Utilization of homologous proteins to evaluate the safety of recombinant human proteins--case study: recombinant human interferon-gamma (rhIFN-gamma).

Interferon-gamma is an immunomodulatory cytokine that has an extremely restricted host range of activities. RhIFN-gamma was one of the first species-specific recombinant proteins to be assessed in conventional safety models typically utilized for xenobiotics. Acute, subchronic and Segment I and II reproductive studies in rats revealed no evidence of toxicity at any of the doses tested; these results were not predictive of clinical toxicity, which is not unexpected since rodents are known to be pharmacologically nonresponsive to rhIFN-gamma.

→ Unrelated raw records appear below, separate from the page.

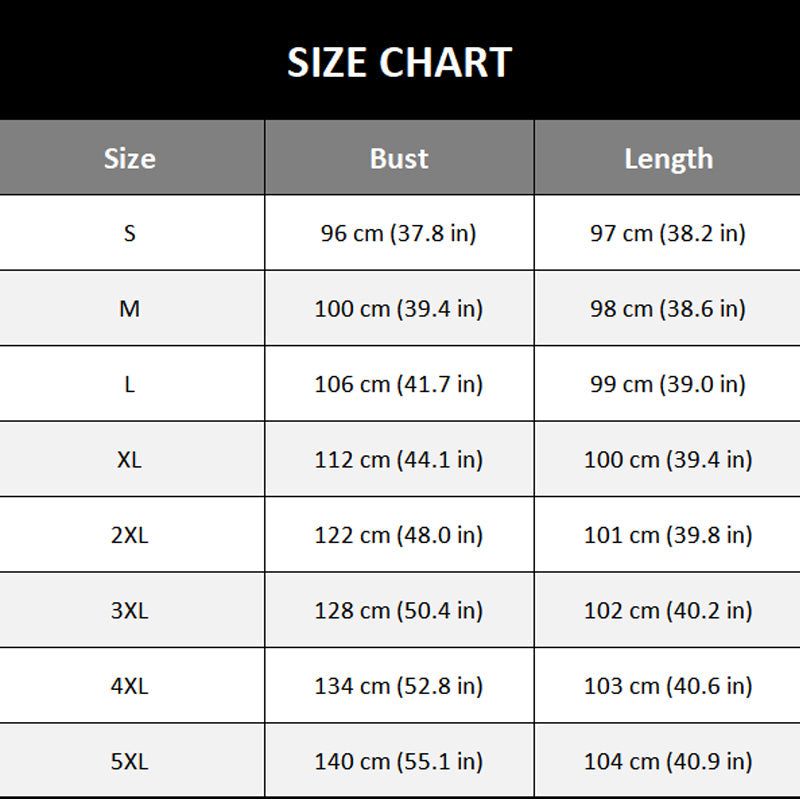Select length value 97 cm (38.2 in)
The image size is (800, 800).
pyautogui.click(x=668, y=233)
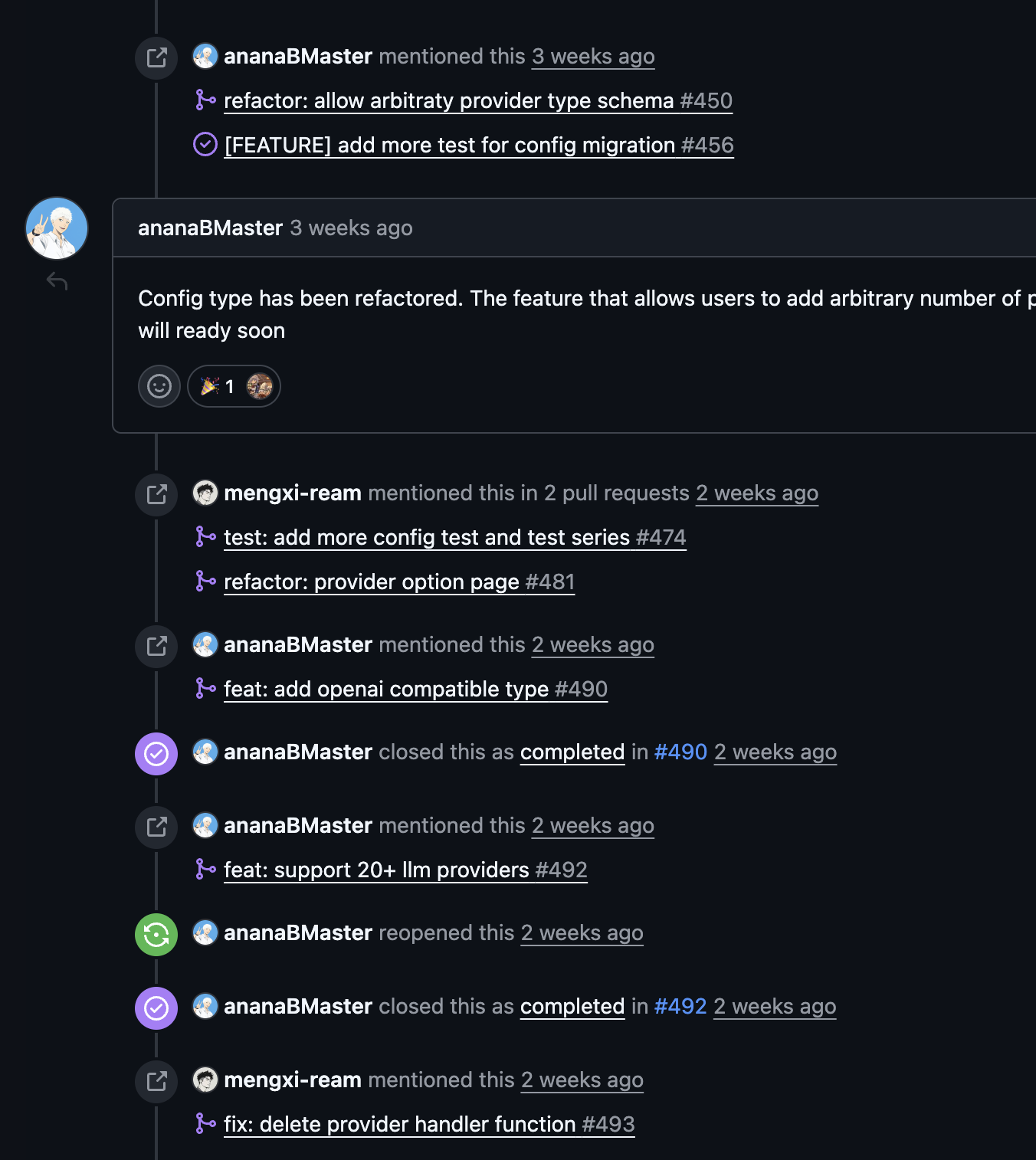This screenshot has width=1036, height=1160.
Task: Click mengxi-ream username on 2 pull requests mention
Action: [x=293, y=493]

In contrast, 4- and 13-week multidose toxicity studies in cynomolgus monkeys with rhIFN- were predictive of many of the dose-limiting clinical toxicities. RhIFN- is active on non-human primate cells, though not at the same level as on human cells. In addition, qualitative similarities were observed between toxicity studies employing rhIFN-gamma in the cynomolgus monkey and recombinant murine interferon-gamma (rmuIFN-gamma) in the mouse. These results suggest that in situations where a high degree of species specificity is encountered, studies employing a recombinant protein in a homologous species may provide a useful test system for preclinical safety assessment. This information should be evaluated in conjunction with data from studies conducted with the human protein in pharmacologically responsive animal models when possible.